Most of these problems are implementation issues, often simply a lack of discipline and a failure to adhere to the spirit of an otherwise well-designed I2L gating system.

Audience: What do you say to the risk that going too flexible in the structure of a Stage-Gate system is just a “sop” to those individuals in a company that simply don't want to have their decisions challenged?

Bob: There are limits to flexibility. Otherwise, soon you have no system at all and it's back to the chaos of the 1970s, when project teams and R&D folks could do pretty well what they wanted. Back then, budgets were much less constrained, relatively speaking (resources seemed plentiful), and besides, NPD results were not so good. These are relatively good policies for some limits:

  • We have a basic I2L system, regardless of flexibility – a 5-stage, 3-stage lite and a 2-stage express system. All development projects must go through one of these (specify guides for routing).
  • We have gates where go/kill decisions will be made. A decision must be made, usually that day, and resources must be committed to the project leader and team right at the gate meeting.
  • There are certain deliverables expected at each gate regardless of the project. Other deliverables are discretionary. However, what will be delivered is agreed at the previous gate and not just on a whim of the project leader or some team member.
  • There are certain expectations regarding key activities (tasks) that will be done regardless in each stage, and quality standards for the execution of those tasks. For example, for major projects, a solid voice of the customer (VOC) study, a financial analysis according to some template, and a technical assessment will all be done in stage 2.

Bottom line: There is a fine line between flexibility and intellectual laziness or plain and simple lack of discipline. You can have guide books or electronic manuals, templates and training, but ultimately the gatekeepers together with the Stage-Gate process manager must set the expectations.

Audience: Many companies seem to be cutting back on market research because they are trying to do things faster and cheaper. Many consultants are actively dissuading companies from doing research because they say it does not provide insights. How should companies deal with this?

Bob: Customer or user input, at the very front end to generate ideas is key. (See two articles on the best sources of new-product ideas, results of a survey of many firms, and VOC methods are highly-rated by users on my website).
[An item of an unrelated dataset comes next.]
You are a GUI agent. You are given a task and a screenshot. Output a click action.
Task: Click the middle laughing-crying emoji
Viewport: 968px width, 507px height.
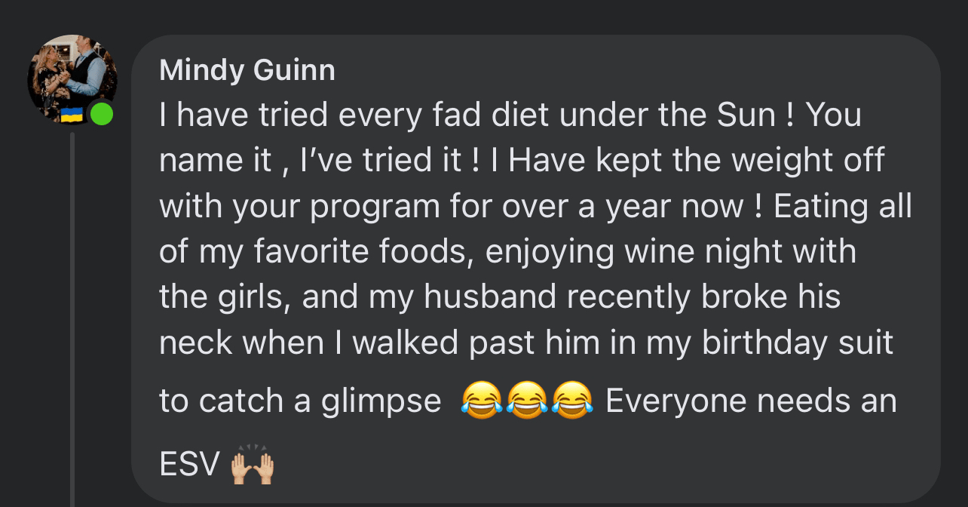pyautogui.click(x=527, y=401)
Customer inputs achieved via spirals or iterations (a series of build-test-feedback-and-revise loops are vital too. One problem with traditional market research is that customers don't know what they want until they see it. So get something in front of them early, cheap, and fast. In short, consider it a plea to use this spiraling approach.

Perhaps it's the type of market research that's being done that's the problem. Regardless, customer insights are critical: More new products fail due to faulty customer and market information than any other single cause!

Audience: I agree that the customer input is key, but how do you suggest one copes with when customers provide their needs in terms of potential solutions rather than what they want to achieve (e.g. when they are effectively making assumptions about what you can deliver)?

Bob: It's OK that the customer has your next new product. In fact, there's some research that shows this is very true, especially in some industries. Lab instruments is an example. Just make sure that your front-line people (e.g. sales and tech service) are trained to recognize a customer-developed product, and act on it.

Audience: Can you comment on the Innovator Dilemma comparing innovation of sustaining vs. disruptive products.

Bob: Wow! We could spend hours on this topic. Today I fear that, facing the demands of shareholders for short term profitability, too many firms have opted for a new-product effort that results in a pipeline full of modifications, tweaks, product improvements, and small initiatives. These are sometimes called sustaining innovation, but in reality, it's not innovation at all, but rather a renovation strategy.

Our research over the years shows that the proportion of significant innovations and genuine new product projects in the typical development portfolio has dropped in the USA. The chart below shows the trend from the 1990s to today. We have a similar chart that shows that poor performers have a much higher proportion of small projects in their portfolios.

This preoccupation with the short-term and low-hanging fruit development projects is most serious, and will ultimately result in the demise of many companies.

Audience: Steve Blank's customer discovery approach seems to support your customer interface approach.

Bob: Agreed, but he is not the first advocate of this type of methodology.

Audience: Adaptive development. What is your experience of how this approach could lead to trial fatigue at customers, especially in a B2B situation?

Bob : Yes, adaptive development complete with multiple spiral or iterations can lead to user fatigue. Thus the project must be an important one for both the customer (one with significant benefits for him or her) and for you. And the early iterations can even be done online using virtual products, so they are less onerous and maybe fun, even enlightening, for the customer too.

Key point: Don't let doing lots of customer trials (spirals, iterations, user trials) be a substitute for doing your homework up-front with the customer. Again, there is a fine line between good practices here and just plain laziness (unwilling to do the hard work early on). Without that front-end homework, you probably won't get the product right at all, and then be caught in an endless set of spirals (user trials) which can indeed begin to annoy the customer.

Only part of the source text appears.